Piero Ferrari has resigned with immediate effect from his position as Vice Chairman and board member of Ferretti Group. The decision came on the eve of the shareholders' meeting called for 14 May to renew the Board of Directors, and took the form of an open letter addressed to the board members and statutory auditors of the company.
The assembly sees two competing slates: one linked to Weichai, the Chinese reference shareholder of the group, and the other from Kkcg Maritime, the company of Czech billionaire Karel Komarek, which acquired the shares previously held by Ferrari himself and intends to reappoint Alberto Galassi, Ferrari's son-in-law, as CEO.
Behind the dispute lie recent share purchases that remained below the 3% threshold, the level that triggers mandatory disclosure to Consob, Italy's financial markets regulator.
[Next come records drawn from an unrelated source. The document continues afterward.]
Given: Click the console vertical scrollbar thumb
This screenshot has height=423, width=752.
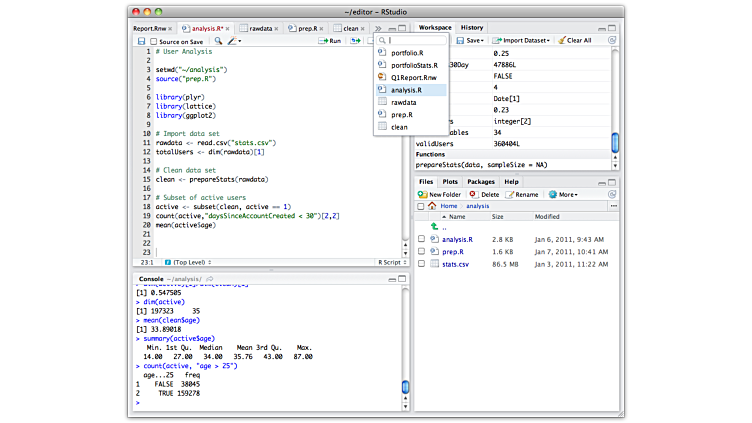Looking at the screenshot, I should point(404,386).
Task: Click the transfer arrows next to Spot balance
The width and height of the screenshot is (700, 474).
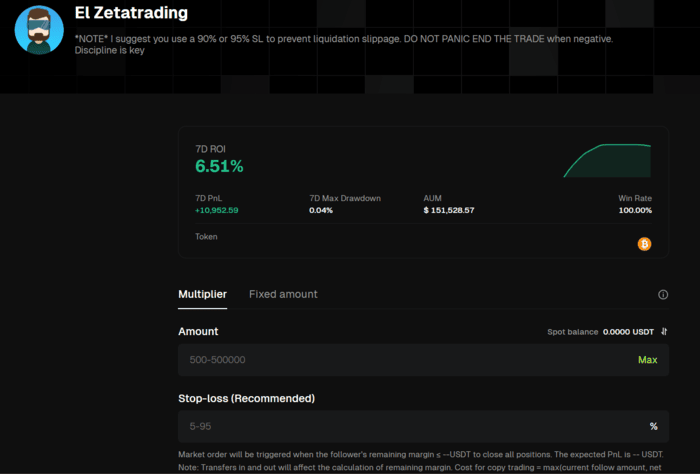Action: 664,332
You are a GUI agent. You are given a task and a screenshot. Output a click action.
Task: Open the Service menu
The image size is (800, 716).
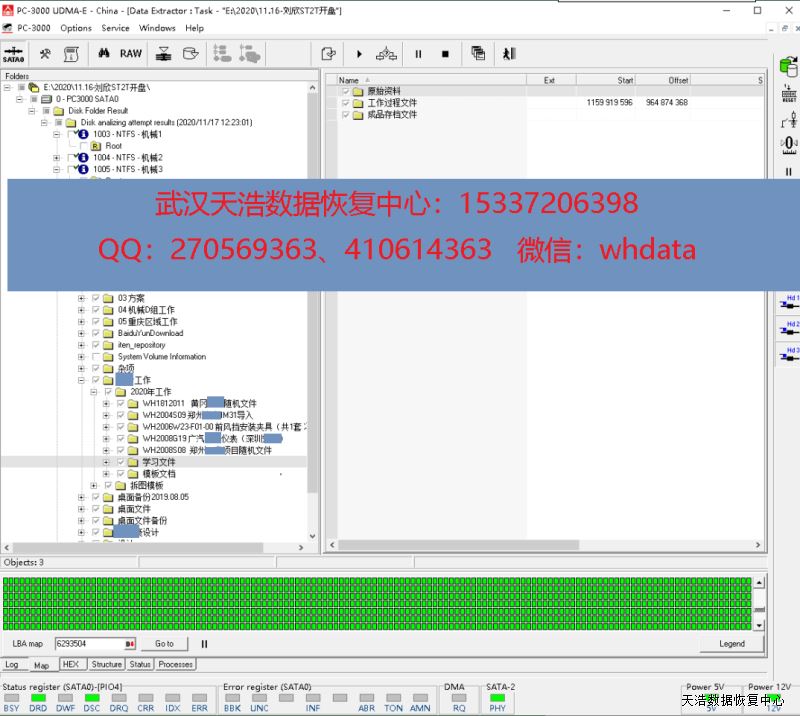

According to Kkcg Maritime, these purchases are attributable to Weichai.
In his letter, Ferrari wrote:
"After many years of service at Ferretti S.p.A., I hereby resign from my position as Vice Chairman and member of the Board of Directors, with immediate effect.
In communicating my resignation, I cannot refrain from expressing to this Board and to the Statutory Auditors my frustration and disappointment at what I have been able to observe in recent weeks.
In particular, I wish to underline that, following a crucial decision by shareholders to renew the board -- taken appropriately for a listed company through a proxy solicitation, as it should be for companies committed to preserving their integrity on the basis of professional capabilities, plans and future strategies -- various entities aligned with one faction appear to have adopted a strategy aimed at obstructing such substantive discussion and voting.
This is all the more frustrating as such acquisitions were carried out in a manner that appears to be below all existing regulatory thresholds. In addition, I have also witnessed a certain arrogance throughout the entire takeover bid process that has prevented a neutral assessment of the matter.
All of the above has put this company in the spotlight, attracting the interest of the press and regulatory authorities, including the Presidency of the Council of Ministers, who may question the legitimacy of certain recent acquisitions by foreign entities and their compliance with applicable law.
The ultimate consequence of what I have summarised above is that, given the current circumstances, I can no longer associate my name and the legacy it represents for Italian industry with this company."